Check your understanding —
(1) In the UniSER review below, condense the paragraph beginning "vs. General Image Editing Models" into a short bulleted list that keeps its main facts.
(2) Answer these questions from the UniSER review below:
(a) How many pairs is the DiT-based model retrained on?
(b) Which model generates the in-the-wild QwenQA score?
(c) Which work's "non-consecutive frame generation" paradigm does UniSER's architectural backbone borrow?

Exercise text —
========

Limitations & Future Work

  • Acknowledged Limitations: High computational overhead and intensive training resource requirements. Retraining a DiT-based foundation model on 3.8M pairs is costly.
  • Moderate advantages on standard benchmarks: On in-domain standard datasets, UniSER mostly "matches or marginally outperforms" expert models (and sometimes requires fine-tuning), whereas its actual advantage is fully realized in-the-wild. Consequently, judging solely by traditional PSNR/SSIM metrics underrepresents its value as a foundation model, prompting the authors to adopt perceptually closer metrics like QwenQA.
  • Code/weights availability: Currently, only the dataset repository is public, while the training code and weights remain unreleased, limiting reproducibility.
  • Evaluation relies on large vision models: The in-the-wild QwenQA score is generated by Qwen2.5-VL-72B. VLM evaluations present inherent biases and should be treated with caution when performing horizontal comparisons.
  • Potential Improvements: Distill or accelerate the DiT to reduce inference costs, or explore extending the "semi-transparent occlusion" framework to broader degradations like motion blur and noise.
  • vs. Expert Models (Dehazeformer, ShadowFormer, Difflare, DSRNet, etc.): Expert models perform strongly within their domains but collapse out-of-domain and in-the-wild. UniSER handles all four tasks with a single model while maintaining SOTA-level accuracy, excelling in generalization and controllability at the expense of training cost.
  • vs. General Image Editing Models (GPT-4o, Flux Kontext, Nano Banana, Seedream 4.0): General models are highly capable but show instability on fine-grained restoration, rely heavily on prompt tuning, and suffer from severe identity drift (red circles in Fig. 4). UniSER anchors identity using pixel-level mask and intensity controls, vastly outperforming them on the QwenQA metric (e.g., Flare: 92.7 vs 71.8).
  • vs. All-in-One Multi-Degradation Restoration ([12, 52, 56], etc.): Previous all-in-one studies attempted to address multiple degradations within a single framework but suffered from limited scalability and robustness in extremely diverse real-world settings. UniSER scales the problem to a foundation-model level (3.8M pairs + DiT), highlighting that "data scale + semi-transparent occlusion unification" is the key breakthrough.
  • vs. UniReal: The architectural backbone directly borrows UniReal's "non-consecutive frame generation" paradigm. UniSER's contributions are not in structure, but rather in adapting it to the SER task, providing curated datasets, and designing mask/intensity-based supervision.

Rating

  • Novelty: ⭐⭐⭐⭐ The perspective of unifying four types of degradations under "semi-transparent occlusion" is highly insightful. However, the model backbone is inherited from UniReal, meaning the novelty resides primarily in the task formulation and data.
  • Experimental Thoroughness: ⭐⭐⭐⭐ Evaluated robustly across eight benchmarks, in-the-wild cases, and JTL/STL ablation studies. However, the ablation dimensions are slightly constrained (lacking studies on data scale or individual control component deconstruction).
  • Writing Quality: ⭐⭐⭐⭐ The motivation and core concepts are clearly articulated, and diagrams are intuitive.
  • Value: ⭐⭐⭐⭐ A highly practical controllable effects-removal foundation model with 3.8M open-sourced pairs, delivering real-world value for image editing and restoration pipelines.

========

Data provided —
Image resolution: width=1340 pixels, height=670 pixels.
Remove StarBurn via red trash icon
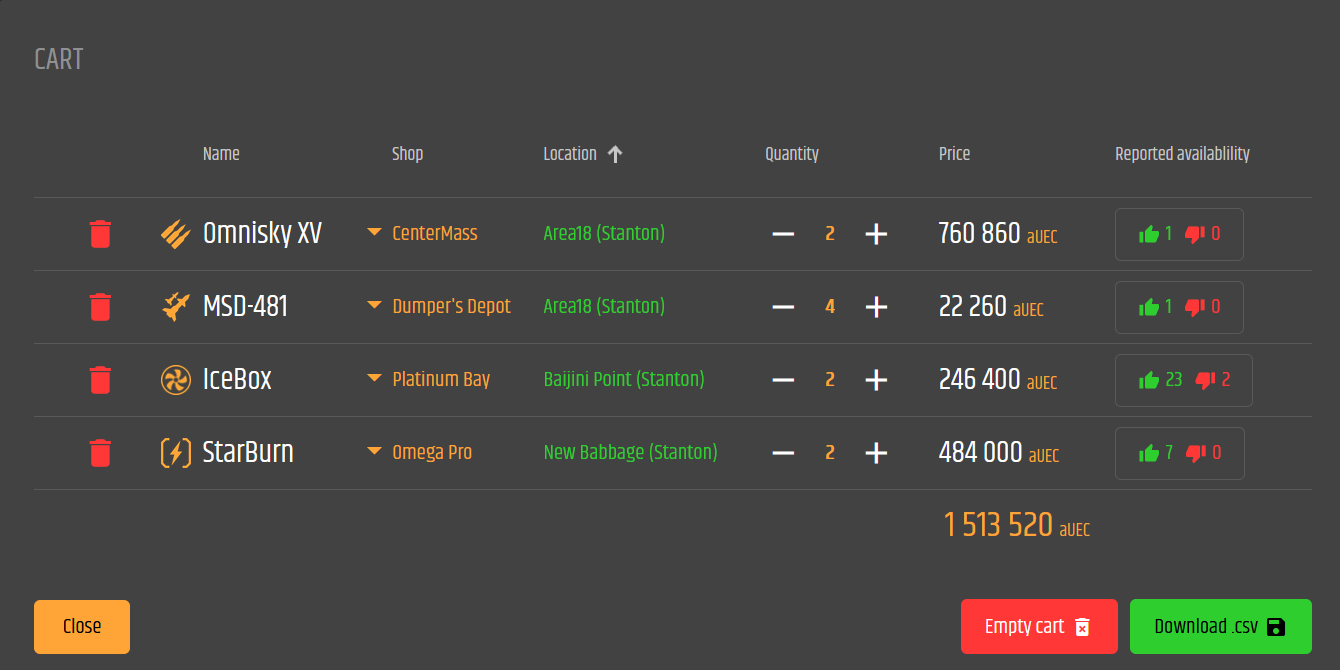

========

Task solutions —
(1)
- Compared models: GPT-4o, Flux Kontext, Nano Banana, Seedream 4.0
- These general models are highly capable but unstable on fine-grained restoration.
- They depend heavily on prompt tuning.
- They suffer severe identity drift (red circles in Fig. 4).
- UniSER anchors identity with pixel-level mask and intensity controls.
- UniSER far outperforms them on QwenQA (e.g., Flare: 92.7 vs 71.8).

(2)
(a) 3.8M pairs
(b) Qwen2.5-VL-72B
(c) UniReal